Enzymatic activity and substrate specificity of recombinant tomato β-galactosidases 4 and 5

Abstract

The open reading frames of tomato beta-galactosidase (TBG) 4 and 5 cDNAs were expressed in yeast, and the enzymes properties and substrate specificities were investigated. The two enzymes had peak activities between pH 4-4.5 and 37-45 degrees C. TBG4 specifically hydrolyzed beta-(1-->4) and 4-linked galactooligosaccharides. TBG5 had a strong preference to hydrolyze beta-(1-->3) and beta-(1-->6)-linked galactooligosaccharides.

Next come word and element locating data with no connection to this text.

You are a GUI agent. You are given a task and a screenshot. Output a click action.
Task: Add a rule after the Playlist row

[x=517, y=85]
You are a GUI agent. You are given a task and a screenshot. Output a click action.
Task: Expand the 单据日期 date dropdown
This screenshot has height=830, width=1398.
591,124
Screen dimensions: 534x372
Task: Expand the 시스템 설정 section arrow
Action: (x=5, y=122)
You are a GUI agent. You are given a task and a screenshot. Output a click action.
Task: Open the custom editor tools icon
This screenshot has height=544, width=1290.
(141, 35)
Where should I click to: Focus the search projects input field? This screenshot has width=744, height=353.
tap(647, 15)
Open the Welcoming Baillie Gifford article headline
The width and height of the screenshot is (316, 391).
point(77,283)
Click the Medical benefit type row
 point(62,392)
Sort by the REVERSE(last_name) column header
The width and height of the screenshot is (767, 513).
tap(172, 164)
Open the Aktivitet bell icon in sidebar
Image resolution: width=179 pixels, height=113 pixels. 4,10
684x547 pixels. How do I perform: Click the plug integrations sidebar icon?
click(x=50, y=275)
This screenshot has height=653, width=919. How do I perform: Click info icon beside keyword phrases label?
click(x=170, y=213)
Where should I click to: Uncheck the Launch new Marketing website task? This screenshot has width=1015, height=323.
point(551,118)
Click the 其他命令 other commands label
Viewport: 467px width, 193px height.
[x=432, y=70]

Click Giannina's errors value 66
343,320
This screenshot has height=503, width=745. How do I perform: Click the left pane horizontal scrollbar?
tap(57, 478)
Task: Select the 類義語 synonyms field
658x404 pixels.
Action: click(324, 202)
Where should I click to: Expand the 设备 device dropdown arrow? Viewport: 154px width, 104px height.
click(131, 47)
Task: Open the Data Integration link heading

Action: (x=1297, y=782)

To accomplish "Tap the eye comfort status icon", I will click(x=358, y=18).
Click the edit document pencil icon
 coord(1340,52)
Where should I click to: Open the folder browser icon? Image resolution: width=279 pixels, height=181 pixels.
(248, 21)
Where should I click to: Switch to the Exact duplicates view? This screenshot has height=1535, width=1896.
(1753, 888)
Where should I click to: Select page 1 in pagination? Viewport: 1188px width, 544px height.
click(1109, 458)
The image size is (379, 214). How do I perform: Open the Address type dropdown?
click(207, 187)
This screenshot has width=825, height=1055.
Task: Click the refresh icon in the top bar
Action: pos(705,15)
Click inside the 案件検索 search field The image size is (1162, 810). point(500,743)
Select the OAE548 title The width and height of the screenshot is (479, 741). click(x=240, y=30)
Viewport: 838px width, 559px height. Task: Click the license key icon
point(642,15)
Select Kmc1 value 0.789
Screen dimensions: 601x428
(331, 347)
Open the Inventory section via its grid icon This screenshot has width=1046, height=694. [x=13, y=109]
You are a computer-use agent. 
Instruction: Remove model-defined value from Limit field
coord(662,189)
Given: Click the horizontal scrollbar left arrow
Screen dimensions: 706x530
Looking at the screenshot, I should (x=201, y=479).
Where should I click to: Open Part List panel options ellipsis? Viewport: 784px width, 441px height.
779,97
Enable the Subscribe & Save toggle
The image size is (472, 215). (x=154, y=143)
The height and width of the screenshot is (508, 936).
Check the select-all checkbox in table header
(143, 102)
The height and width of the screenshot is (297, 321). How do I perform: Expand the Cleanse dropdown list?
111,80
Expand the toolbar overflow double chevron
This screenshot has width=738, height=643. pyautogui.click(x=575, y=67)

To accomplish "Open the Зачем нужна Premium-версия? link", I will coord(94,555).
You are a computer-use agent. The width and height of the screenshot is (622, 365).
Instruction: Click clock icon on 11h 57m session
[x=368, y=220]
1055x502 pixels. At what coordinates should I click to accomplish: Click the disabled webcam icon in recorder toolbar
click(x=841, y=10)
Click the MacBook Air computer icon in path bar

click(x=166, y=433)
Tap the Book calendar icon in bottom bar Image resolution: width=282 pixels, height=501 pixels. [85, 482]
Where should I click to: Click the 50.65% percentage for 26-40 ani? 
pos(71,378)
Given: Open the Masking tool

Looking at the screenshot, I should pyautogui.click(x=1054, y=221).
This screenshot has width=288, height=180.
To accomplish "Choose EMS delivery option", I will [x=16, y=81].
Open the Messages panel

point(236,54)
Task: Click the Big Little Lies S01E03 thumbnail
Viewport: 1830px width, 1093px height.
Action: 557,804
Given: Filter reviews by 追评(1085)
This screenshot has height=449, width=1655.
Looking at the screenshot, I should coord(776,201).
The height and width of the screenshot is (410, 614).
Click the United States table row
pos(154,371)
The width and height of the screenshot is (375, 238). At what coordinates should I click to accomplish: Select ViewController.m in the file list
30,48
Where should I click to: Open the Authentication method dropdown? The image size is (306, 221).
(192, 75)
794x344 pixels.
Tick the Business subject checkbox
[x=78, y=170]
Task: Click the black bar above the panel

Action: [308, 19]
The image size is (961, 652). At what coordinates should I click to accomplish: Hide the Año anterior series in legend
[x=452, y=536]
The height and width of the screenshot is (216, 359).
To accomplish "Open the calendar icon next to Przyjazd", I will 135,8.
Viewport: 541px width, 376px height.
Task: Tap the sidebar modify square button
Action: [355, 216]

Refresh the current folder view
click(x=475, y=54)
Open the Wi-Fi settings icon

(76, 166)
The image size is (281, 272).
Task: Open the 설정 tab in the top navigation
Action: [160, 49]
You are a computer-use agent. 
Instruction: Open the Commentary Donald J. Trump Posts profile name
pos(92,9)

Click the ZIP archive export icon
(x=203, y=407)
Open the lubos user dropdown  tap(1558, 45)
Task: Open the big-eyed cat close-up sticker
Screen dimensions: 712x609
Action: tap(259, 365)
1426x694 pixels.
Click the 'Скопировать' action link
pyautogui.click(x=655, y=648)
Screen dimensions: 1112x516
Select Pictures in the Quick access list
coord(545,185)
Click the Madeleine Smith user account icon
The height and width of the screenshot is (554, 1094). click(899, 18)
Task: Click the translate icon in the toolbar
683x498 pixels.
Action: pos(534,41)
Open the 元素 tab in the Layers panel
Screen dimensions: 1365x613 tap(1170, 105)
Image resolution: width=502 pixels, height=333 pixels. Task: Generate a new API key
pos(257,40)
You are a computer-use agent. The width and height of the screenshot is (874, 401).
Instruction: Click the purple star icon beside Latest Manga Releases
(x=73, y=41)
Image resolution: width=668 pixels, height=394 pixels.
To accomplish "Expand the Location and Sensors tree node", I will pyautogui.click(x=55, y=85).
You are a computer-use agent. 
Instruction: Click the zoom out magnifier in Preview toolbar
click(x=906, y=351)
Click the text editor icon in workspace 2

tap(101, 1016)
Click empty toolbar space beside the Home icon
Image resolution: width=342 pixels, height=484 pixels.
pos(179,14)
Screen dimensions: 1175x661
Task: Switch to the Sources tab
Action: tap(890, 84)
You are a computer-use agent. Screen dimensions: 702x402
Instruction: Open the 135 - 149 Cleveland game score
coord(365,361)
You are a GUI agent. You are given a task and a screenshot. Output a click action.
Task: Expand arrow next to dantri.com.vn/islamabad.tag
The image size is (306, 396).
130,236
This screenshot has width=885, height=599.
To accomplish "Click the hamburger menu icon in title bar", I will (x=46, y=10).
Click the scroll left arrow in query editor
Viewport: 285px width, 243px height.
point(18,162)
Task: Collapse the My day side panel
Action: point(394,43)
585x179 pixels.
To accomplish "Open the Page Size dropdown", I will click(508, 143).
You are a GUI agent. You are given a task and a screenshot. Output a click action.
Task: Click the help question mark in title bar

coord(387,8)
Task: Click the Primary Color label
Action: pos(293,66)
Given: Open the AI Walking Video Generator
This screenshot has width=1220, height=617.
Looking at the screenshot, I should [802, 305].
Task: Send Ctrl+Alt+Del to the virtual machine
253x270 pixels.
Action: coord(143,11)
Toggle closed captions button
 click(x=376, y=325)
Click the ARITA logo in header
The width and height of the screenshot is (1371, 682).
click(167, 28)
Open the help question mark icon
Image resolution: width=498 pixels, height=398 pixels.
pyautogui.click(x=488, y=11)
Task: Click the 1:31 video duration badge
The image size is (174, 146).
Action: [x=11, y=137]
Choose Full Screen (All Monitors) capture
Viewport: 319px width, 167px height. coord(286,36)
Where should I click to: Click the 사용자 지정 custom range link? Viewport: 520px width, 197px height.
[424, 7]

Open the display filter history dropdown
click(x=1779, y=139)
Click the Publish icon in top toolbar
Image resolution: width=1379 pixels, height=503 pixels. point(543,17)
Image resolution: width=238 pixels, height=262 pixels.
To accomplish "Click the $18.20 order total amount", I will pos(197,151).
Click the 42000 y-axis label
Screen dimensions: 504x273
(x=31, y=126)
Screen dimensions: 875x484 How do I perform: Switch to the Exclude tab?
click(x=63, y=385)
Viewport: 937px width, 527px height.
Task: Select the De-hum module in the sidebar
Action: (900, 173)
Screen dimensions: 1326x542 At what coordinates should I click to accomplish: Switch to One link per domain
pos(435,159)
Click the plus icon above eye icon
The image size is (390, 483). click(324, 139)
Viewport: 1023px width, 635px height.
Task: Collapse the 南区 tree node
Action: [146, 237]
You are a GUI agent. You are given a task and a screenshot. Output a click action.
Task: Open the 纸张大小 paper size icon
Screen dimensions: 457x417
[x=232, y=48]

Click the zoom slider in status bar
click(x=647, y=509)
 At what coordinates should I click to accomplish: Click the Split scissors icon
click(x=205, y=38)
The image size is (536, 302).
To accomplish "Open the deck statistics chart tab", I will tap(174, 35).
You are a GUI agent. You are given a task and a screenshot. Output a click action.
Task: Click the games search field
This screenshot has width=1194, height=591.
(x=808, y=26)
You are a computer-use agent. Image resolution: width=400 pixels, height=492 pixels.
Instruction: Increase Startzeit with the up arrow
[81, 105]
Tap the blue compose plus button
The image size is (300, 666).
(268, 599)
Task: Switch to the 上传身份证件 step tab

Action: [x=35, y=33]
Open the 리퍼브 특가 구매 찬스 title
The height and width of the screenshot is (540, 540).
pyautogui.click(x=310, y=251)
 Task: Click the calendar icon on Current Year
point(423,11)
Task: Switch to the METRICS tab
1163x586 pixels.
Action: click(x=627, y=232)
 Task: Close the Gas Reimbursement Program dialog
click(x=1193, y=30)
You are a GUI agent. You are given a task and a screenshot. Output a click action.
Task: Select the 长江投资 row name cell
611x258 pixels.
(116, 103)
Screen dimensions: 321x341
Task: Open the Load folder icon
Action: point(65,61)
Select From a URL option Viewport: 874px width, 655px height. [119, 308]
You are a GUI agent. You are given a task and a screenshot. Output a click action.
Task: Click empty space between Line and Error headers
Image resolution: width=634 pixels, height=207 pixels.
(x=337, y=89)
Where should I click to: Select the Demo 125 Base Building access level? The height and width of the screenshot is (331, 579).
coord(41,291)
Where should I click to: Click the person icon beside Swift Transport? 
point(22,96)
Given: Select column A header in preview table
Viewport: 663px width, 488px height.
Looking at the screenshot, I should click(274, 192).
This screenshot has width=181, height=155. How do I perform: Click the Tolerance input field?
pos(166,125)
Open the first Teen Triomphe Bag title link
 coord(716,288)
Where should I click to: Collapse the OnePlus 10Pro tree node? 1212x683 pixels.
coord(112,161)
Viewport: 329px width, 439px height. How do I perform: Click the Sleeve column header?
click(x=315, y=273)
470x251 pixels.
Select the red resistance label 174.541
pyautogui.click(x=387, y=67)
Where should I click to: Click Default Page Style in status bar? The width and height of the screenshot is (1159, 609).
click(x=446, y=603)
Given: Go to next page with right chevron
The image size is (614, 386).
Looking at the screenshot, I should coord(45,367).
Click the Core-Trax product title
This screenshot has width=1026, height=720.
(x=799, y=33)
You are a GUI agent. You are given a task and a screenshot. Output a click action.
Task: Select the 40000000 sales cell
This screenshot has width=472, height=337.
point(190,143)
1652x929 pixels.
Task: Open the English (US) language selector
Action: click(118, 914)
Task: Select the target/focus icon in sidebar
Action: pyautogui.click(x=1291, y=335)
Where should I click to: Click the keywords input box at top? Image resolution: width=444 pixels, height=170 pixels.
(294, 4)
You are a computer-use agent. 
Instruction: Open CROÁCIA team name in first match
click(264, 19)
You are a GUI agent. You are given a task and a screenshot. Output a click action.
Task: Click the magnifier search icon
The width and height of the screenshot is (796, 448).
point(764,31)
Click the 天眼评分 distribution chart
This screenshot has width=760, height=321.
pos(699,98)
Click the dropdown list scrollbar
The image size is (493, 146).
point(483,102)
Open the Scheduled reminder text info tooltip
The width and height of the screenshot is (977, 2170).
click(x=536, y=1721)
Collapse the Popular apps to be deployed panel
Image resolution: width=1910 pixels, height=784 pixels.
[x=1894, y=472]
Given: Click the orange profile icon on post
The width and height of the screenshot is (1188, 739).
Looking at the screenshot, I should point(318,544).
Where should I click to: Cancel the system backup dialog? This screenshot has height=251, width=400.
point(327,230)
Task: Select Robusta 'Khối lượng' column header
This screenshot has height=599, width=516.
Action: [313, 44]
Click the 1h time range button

Exo-beta-galactanase activity of the TBG enzymes was measured by determining the release of galactosyl residues from native tomato cell wall fractions throughout fruit development and ripening. Both TBGs released galactose from all of the fractions and stages tested. TBG4 activity was highest using chelator soluble pectin and alkali soluble pectin at the turning stage of ripening. Using aminopyrene trisulfonate labeled substrates, TBG4 was the only enzyme with strong exo-beta-(1-->4)-galactanase activity on 5 mer or greater galactans. TBG4 and TBG5 were both able to degrade galactosylated rhamnogalacturonan. Neither enzyme was able to degrade galactosylated xyloglucan.